───── TRECHO DO DOCUMENTO

O presidente Luiz Inácio Lula da Silva defendeu nesta quinta-feira, 2 de abril de 2026, o sistema de pagamentos instantâneos brasileiro, amplamente conhecido como PIX. A declaração ocorreu na cidade de Salvador, durante uma visita oficial às obras do Veículo Leve sobre Trilhos (VLT), projeto estadual de mobilidade urbana. De acordo com informações da Radioagência, o pronunciamento do chefe do Executivo surgiu como uma resposta direta aos questionamentos recentes feitos pelo governo dos Estados Unidos sobre a ferramenta financeira elaborada pelo Banco Central do Brasil.
Durante a agenda na capital baiana, o mandatário ressaltou que o método de transferência eletrônica tem prestado um serviço fundamental à sociedade e que as atualizações futuras servirão apenas para beneficiar ainda mais os cidadãos. A fala rebate diretamente as alegações norte-americanas de que a gratuidade e a preferência nacional pela plataforma estariam prejudicando a competitividade de corporações estrangeiras no mercado interno.
Por que os Estados Unidos estão criticando o sistema brasileiro?
A controvérsia internacional teve início após a publicação de um relatório oficial elaborado pelo escritório do representante comercial dos Estados Unidos (USTR, na sigla em inglês). O documento, divulgado no dia 31 de março de 2026, aponta que as autoridades financeiras do Brasil conferem um tratamento preferencial ao sistema instantâneo nacional.
Segundo a avaliação do governo norte-americano, essa dinâmica regulatória acaba desfavorecendo diretamente os fornecedores de serviços de pagamento eletrônico baseados no exterior. O texto estrangeiro cita especificamente que o atual cenário prejudica a operação de grandes empresas consolidadas no mercado internacional, como a Visa e a Mastercard, que tradicionalmente dependem da cobrança de taxas percentuais em transações comerciais.
Em resposta a essas pontuações, o presidente brasileiro foi enfático ao defender a soberania do país sobre suas inovações tecnológicas no setor bancário. O chefe do Executivo aproveitou o evento público para mandar um recado direto aos críticos internacionais.

──────────

CONJUNTO DE TAREFAS
**A.** Reproduza, sem alterações, o trecho da notícia sobre o PIX que começa com as palavras "Segundo a avaliação" e termina com "em transações comerciais.".
**B.** Prossiga com a notícia sobre a defesa do PIX feita por Lula, a partir do ponto em que ela para.
O material apresentado a seguir não tem nenhuma função aqui.

───── MATERIAL FORNECIDO

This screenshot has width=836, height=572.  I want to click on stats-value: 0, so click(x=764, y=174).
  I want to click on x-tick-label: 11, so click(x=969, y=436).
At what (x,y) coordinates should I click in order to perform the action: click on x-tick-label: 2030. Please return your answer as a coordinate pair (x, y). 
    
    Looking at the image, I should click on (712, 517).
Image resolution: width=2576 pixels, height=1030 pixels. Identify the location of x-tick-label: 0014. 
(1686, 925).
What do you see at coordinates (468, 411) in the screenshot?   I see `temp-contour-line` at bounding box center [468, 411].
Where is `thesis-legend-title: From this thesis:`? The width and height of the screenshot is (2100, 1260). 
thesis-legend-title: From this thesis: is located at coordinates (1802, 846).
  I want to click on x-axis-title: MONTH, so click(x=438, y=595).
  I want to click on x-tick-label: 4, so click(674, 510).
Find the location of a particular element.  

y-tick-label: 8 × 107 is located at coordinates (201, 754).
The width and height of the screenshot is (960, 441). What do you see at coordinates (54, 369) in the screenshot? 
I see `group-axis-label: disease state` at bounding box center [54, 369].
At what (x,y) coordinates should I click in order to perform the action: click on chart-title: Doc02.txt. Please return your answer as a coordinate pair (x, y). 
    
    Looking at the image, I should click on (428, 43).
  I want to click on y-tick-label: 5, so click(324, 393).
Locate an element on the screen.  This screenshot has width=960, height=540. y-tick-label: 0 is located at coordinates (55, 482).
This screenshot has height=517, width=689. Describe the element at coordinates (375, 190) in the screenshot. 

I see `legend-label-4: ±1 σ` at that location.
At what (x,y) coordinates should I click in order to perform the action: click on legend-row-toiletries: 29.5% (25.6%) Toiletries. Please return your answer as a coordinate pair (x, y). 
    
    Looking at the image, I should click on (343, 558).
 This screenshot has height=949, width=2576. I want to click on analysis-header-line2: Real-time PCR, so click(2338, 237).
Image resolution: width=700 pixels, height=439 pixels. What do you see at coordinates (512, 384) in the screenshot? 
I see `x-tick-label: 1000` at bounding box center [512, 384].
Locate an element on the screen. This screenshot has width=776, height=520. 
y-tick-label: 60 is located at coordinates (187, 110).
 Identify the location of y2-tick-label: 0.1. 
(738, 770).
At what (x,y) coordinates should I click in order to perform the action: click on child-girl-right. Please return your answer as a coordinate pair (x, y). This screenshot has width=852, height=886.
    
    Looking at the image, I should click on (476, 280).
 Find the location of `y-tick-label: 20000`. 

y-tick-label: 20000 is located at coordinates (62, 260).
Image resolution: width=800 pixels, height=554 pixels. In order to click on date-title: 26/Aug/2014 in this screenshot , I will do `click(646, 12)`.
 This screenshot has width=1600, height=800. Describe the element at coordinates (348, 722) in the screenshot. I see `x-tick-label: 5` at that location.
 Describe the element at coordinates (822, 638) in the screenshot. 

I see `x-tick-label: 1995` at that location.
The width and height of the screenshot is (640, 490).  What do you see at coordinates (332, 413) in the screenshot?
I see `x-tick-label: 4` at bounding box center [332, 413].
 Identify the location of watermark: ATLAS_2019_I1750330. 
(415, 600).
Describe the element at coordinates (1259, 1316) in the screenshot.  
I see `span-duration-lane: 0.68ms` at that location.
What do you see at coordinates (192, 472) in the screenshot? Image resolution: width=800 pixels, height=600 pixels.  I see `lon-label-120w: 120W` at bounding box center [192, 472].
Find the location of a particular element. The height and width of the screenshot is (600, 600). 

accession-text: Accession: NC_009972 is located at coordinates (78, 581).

──────────

RESPOSTAS
**A.**
Segundo a avaliação do governo norte-americano, essa dinâmica regulatória acaba desfavorecendo diretamente os fornecedores de serviços de pagamento eletrônico baseados no exterior. O texto estrangeiro cita especificamente que o atual cenário prejudica a operação de grandes empresas consolidadas no mercado internacional, como a Visa e a Mastercard, que tradicionalmente dependem da cobrança de taxas percentuais em transações comerciais.

**B.**
“Ele disse que o PIX distorce o comércio internacional porque o PIX que cria problema para a moeda dele. O que é importante a gente dizer para quem quiser nos ouvir: o PIX é do Brasil e ninguém vai fazer a gente mudar o PIX, pelo serviço que ele está prestando à sociedade brasileira. O que nós poderemos fazer é aprimorar o PIX para que cada vez mais ele possa atender às necessidades de mulheres e homens desse país”, afirmou o presidente.
Como as reclamações internacionais têm evoluído desde o ano passado?
O embate envolvendo o mercado de pagamentos digitais não é um episódio isolado na diplomacia comercial recente. Não é a primeira vez que representantes de Washington expressam insatisfação oficial com o crescimento e a hegemonia da plataforma desenvolvida pelas autoridades brasileiras.
O histórico dessas tensões revela uma escalada gradual nas cobranças norte-americanas:
- Em julho de 2025, o governo dos Estados Unidos abriu uma investigação formal sobre a implantação da ferramenta.
- Na mesma ocasião, o representante comercial norte-americano declarou que as políticas brasileiras poderiam afetar negativamente a competitividade de suas corporações de comércio digital.
- Agora, o novo documento reafirma o temor de que os serviços eletrônicos estrangeiros percam ainda mais espaço e lucro no país sul-americano.
Qual é o impacto atual da ferramenta na economia nacional?
Criado por técnicos do Banco Central, o método de pagamento eletrônico estreou oficialmente em novembro de 2020 e transformou rapidamente a rotina financeira e comercial do país. A ausência de tarifas para pessoas físicas e a liquidação do valor em tempo real foram fatores decisivos para a adesão em massa.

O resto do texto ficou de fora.